* [Prompt]:
Output every line from the beginning of the records through the line that contains "Given: Click the rotation matrix in item 5", exactly as it appears.

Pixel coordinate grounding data
*****

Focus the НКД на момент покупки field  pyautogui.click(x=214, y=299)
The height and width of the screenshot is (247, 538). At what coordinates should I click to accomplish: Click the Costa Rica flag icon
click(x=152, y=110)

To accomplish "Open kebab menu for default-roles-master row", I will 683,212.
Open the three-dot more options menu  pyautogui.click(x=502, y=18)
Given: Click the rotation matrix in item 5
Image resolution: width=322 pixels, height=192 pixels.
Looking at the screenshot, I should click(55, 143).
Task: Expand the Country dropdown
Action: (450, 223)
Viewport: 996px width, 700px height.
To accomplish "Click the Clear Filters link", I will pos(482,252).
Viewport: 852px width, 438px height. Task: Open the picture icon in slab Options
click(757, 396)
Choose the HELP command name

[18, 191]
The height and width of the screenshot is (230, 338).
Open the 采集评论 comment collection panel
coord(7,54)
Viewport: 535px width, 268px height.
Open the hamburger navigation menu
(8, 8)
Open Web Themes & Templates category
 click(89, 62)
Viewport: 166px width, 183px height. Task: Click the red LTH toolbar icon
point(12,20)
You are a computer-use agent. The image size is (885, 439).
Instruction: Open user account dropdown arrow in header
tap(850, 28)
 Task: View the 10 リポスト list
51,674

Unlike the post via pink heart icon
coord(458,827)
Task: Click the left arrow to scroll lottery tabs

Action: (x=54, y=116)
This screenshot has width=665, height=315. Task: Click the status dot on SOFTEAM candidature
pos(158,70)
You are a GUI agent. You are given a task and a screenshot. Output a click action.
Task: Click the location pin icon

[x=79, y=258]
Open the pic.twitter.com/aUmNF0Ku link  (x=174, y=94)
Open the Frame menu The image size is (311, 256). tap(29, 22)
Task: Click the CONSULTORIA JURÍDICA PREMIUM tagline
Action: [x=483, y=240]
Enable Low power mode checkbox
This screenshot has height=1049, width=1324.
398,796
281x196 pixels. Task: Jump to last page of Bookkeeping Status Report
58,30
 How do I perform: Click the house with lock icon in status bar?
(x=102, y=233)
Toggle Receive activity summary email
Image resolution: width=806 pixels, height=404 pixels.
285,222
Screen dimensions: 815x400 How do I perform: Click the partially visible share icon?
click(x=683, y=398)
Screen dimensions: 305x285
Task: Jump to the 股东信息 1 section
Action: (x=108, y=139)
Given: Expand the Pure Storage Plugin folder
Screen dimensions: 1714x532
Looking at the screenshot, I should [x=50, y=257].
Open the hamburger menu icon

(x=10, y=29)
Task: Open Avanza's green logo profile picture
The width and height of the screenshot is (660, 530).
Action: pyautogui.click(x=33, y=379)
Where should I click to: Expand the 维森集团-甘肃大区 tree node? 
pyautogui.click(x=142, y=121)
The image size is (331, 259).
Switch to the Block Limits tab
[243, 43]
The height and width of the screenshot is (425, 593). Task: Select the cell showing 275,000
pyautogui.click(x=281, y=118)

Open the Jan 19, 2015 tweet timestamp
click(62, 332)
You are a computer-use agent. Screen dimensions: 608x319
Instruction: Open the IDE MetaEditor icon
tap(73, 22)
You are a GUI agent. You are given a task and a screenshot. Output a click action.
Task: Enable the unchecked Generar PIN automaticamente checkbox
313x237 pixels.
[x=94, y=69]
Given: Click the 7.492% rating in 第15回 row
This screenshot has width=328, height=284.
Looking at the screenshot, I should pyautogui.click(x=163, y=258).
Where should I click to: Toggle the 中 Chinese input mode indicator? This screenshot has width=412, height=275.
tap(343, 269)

*****

* [Reply]:
Focus the НКД на момент покупки field  pyautogui.click(x=214, y=299)
The height and width of the screenshot is (247, 538). At what coordinates should I click to accomplish: Click the Costa Rica flag icon
click(x=152, y=110)

To accomplish "Open kebab menu for default-roles-master row", I will 683,212.
Open the three-dot more options menu  pyautogui.click(x=502, y=18)
Given: Click the rotation matrix in item 5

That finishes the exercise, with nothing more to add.